The line went dead. Climbing quickly down to the cockpit, I told Andrew to keep a sharp eye out and went into the cockpit. Opening the briefcase on the couch, I took out thirty of the bundles of hundreds and split them between two empty reel cases. I find fly rod cases and reel cases very unnoticeable in most of the places I travel.

Back on deck, Andrew and I stepped up onto the dock with Tony and Art. “Tony, you go ahead of us. Find a spot on the corner of the deck with a good view. We’ll be along in five minutes and take a table in the center.”

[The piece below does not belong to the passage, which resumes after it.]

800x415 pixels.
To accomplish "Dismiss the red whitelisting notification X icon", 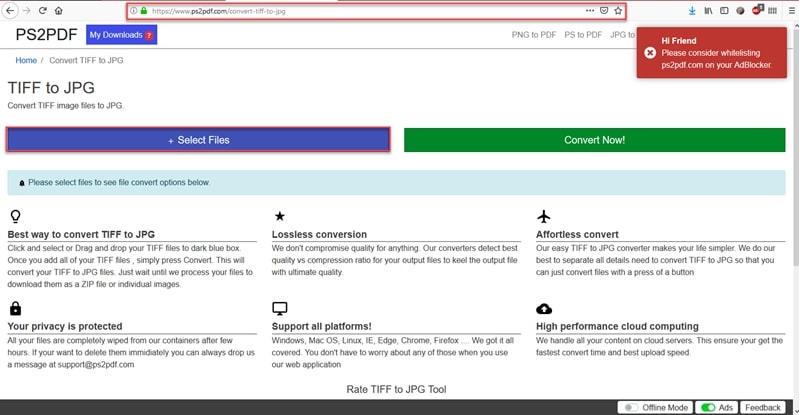I will [650, 52].
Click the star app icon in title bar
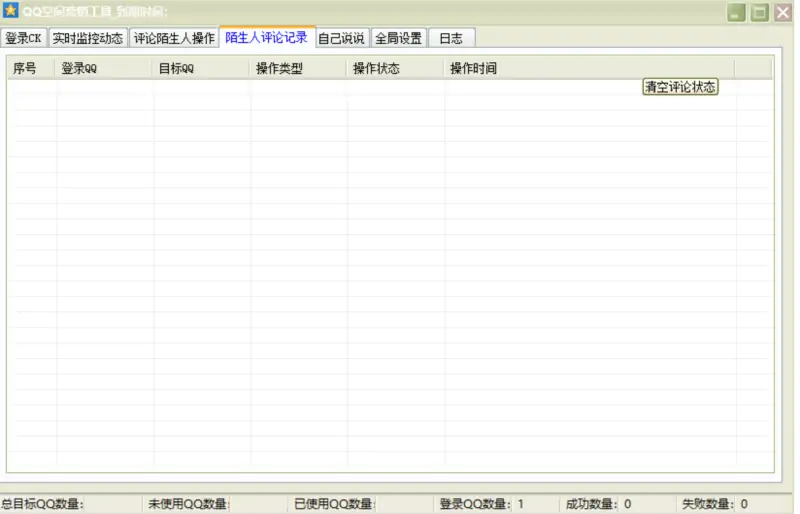The height and width of the screenshot is (514, 800). click(11, 12)
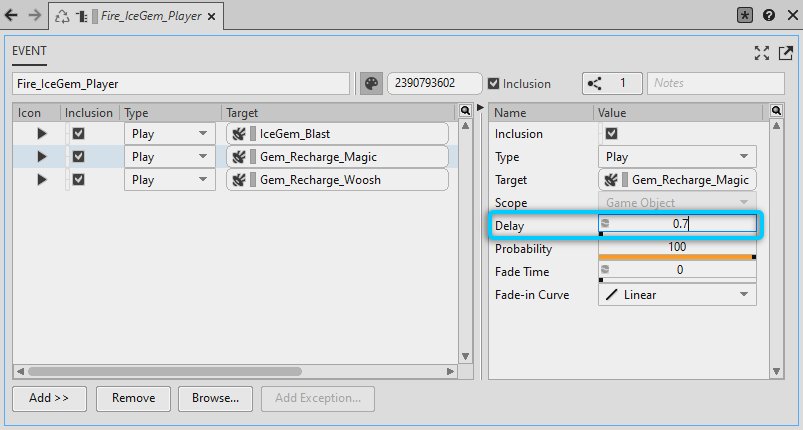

“Roger that,” Tony said, then turned and walked casually toward the restaurant, his MP5K hanging from a sling under his arm completely hidden by the oversized
Rusty Anchor Bar and Grill
zip-up windbreaker he was wearing.

With Andrew and Art, I walked around toward the front of the Marina, entering the restaurant from inside the main clubhouse. A young island woman stood at a podium and smiled brightly as we approached.

“Yuh heah fa lunch, Cap’n?”

“Yeah,” I replied with as disarming a smile as I could muster. “We’ll need a big table. We’re meeting friends.”

“How many in yuh pahtee?”

“Seven,” I replied.

The young woman picked up the appropriate number of menus and said, “Dis way, Cap’n. It not ver busy right now. Yuh want a table inside, or outside wit a view of di marina?”

“We’ve been on the water for two days,” I replied. “How about a table in the middle of the deck outside?”

She led the way out to the deck, weaving between the many tables toward a large one in the center. Tony sat at a table by the rail, with his back to the wall of what I guessed to be the kitchen area. There were only three other people on the deck, obvious tourists seated together near the steps down to the dock area.

Once we were seated, a waiter came over and took our drink orders, leaving a tray of glasses and two large pitchers of water. Before he left, I told him to just bring fish sandwiches and chips for the three of us and he hurried off.

“We’re ready to record,” I heard Deuce say over the tiny earwig receiver I was wearing. “Just say the word and we’ll start.”

Each of us had one, but without the bone mics attached. Andrew had a single powerful mic, disguised as a fishing lure and clipped to an old
Gaspar’s Revenge Charter Service
hat. It was connected wirelessly to my laptop on the boat, beaming a signal to a satellite directly above us.

Claude was early, and he didn’t look very happy. “You can start now, Deuce,” I said to Andrew.